## Selected extract
____________

Soundproof Cubicles | Quick Ideas for Office Noise Reduction

If you work in a large and busy office, you know that trying to focus on your work with people talking all of the time can be very difficult. Your coworkers are great, but the noise levels they create are distractions that you may not be able to afford.

You’re not alone with this problem. Offices that have cubicles are known for being some of the most disruptive work environments you can have. Do you know why? It’s because of the large noise issue.

However, there are ways you can deal with the noise levels and get your work done. Cubicles are here to stay, but there are several easy solutions you can implement to reduce or cancel the noise pollution that makes it in through and over your cubicle wall. Our soundproofing tips will help you create a distraction-free workspace.

Of these 15 items, you can do some by yourself without needing permission from a higher power. You will have to ask your boss about some of them. If you own your own business, you can implement these tips to create a great working environment for your employees.

Before we get to the tips, we’ll give you all of the material we reference this is piece. This way, you can easily purchase them to help keep your cubicle quieter. They are:

15 Simple Ideas for Office Noise Reduction

You can try one or try multiple steps below and see which ones work best for you. I know I had to combine a few to get the beset results, but I work in a very crowded and noise office space.

1. Line the Cubicle Walls with Thick Fabrics
If you work in a low to middle noise environment, adding a thick fabric liner to your cubicle wall can help to muffle the noise. You can drape or pin this fabric over every wall of your cubicle, and you want to concentrate on the areas that re most problematic. It’ll absorb the sound, and this allows you to concentrate on your work.

Heavier moving blankets can stop sound from passing through the fibers, and they’re a less expensive option that you can try on your own. These heavy blankets come in a range of colors, and they’re unobtrusive enough to stay out of your way.

2. Consider Softer Furnishings
A lot of noise in and around cubicles comes from sound echoing back off of all of the hard surfaces in the cubicle itself like the floor, desk, chair leg, computer, and walls. A simple way to reduce the amount of echo you hear is to add softer furnishings to your cubicle.

Add a few small potted plants, a cushion for your chair, or canvas wall hangings. Any soft addition you can think of that doesn’t get in your way can help absorb the echos and give you a quieter environment.

If it’s possible, ask your boss if it’s okay to rearrange your cubicle to get away from a problem area. If you have room, see if they’ll install a bookshelf or a new cabinet in problem areas to help absorb the sound. All of these small tweaks ensure the sound doesn’t have anywhere to bounce, and the echos will die.

3. Add Carpeting
Another thing that can cancel out a lot of the noise is to add or lay carpeting down in your office instead of having traditional hard flooring. High heels sound very loud when they clack against the flooring, and it can be a distraction every time someone gets up and walks across the floor.

The denser and thicker a fabric is, the more area it covers when you lay it down. While throw rugs work for a small area, consider getting a larger area rug or piece of carpet to deaden the sound.

4. Block Small Crannies and Nooks
Sound is very tricky to stop, and any tiny cracks, holes, or gaps will allow sound to travel through into your cubicle. One fix is to get insulating foam sealant and fill any nooks or crannies you see around and in your cubicle. The foam will expand into the area after you spray it, and it’ll stop the sound waves.

____________

## List of tasks
- a) Reproduce the passage of the office noise reduction article between "1. Line the" and "on your work.", inclusive.
- b) Resume the article on reducing cubicle noise, starting right after its last sentence.

## Data provided

____________

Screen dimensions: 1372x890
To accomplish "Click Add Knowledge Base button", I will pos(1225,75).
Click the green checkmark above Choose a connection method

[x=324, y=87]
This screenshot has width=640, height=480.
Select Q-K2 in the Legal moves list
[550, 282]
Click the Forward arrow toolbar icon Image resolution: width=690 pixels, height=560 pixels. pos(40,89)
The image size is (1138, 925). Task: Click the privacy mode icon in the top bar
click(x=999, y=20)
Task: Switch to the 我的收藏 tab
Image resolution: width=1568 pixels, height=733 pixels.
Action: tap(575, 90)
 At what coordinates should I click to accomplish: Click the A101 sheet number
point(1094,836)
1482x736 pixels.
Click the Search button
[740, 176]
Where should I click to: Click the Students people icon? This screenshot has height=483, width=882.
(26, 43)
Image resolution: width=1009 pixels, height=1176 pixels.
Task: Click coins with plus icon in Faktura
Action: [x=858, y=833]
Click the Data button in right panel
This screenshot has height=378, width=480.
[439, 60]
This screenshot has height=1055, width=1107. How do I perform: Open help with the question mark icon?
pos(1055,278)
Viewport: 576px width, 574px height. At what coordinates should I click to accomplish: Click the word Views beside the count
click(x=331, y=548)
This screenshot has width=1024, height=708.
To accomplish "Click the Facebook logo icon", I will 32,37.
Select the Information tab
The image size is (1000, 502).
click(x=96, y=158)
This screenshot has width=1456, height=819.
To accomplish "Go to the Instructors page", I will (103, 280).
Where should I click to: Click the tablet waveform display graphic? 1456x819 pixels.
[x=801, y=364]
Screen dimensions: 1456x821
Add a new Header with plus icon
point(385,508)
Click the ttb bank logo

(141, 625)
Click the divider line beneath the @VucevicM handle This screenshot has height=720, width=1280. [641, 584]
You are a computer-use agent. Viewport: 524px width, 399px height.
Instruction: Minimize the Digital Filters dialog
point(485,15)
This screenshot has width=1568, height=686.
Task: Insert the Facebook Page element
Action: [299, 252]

____________

## Answers for the exercise
- a)
1. Line the Cubicle Walls with Thick Fabrics
If you work in a low to middle noise environment, adding a thick fabric liner to your cubicle wall can help to muffle the noise. You can drape or pin this fabric over every wall of your cubicle, and you want to concentrate on the areas that re most problematic. It’ll absorb the sound, and this allows you to concentrate on your work.

- b)
If you’re not allowed to spray the foam in your office, get small pieces of high-density cushion foam, rip it up, and stuff it into any holes or cracks. If you have space along the bottom of your cubicle, put small strips of foam here as well.

5. Use Rubber Floor Mats
When you combine rubber floor mats with carpet or large rugs, you get both a softer floor to walk on and a sound-deadening surface. This is a very cost-effective solution, and all you have to do is slip the mats under the carpets or rugs.

If you can cover almost the entire office floor with this combination, it’ll greatly reduce the noise levels and echos. Just make sure both the carpeting and mats are dense and thick to have the biggest impact possible.

6. Attach Soundproof Panels to Your Cubicle Walls
You’ll pay in a little for this trick, but it’s a relatively cost-effective option to help deaden sound. One thing you do want to do is ask your boss for approval before you go this route because you’ll attach the panels directly to your cubicle wall. If they say yes, you can get to work.

Soundproof foam panels are the things you see when you look inside most music recording studios, and you can buy entire packs of them before having them sent straight to your office. The trick is to cover as much of your cubicle walls as you possibly can with the panels.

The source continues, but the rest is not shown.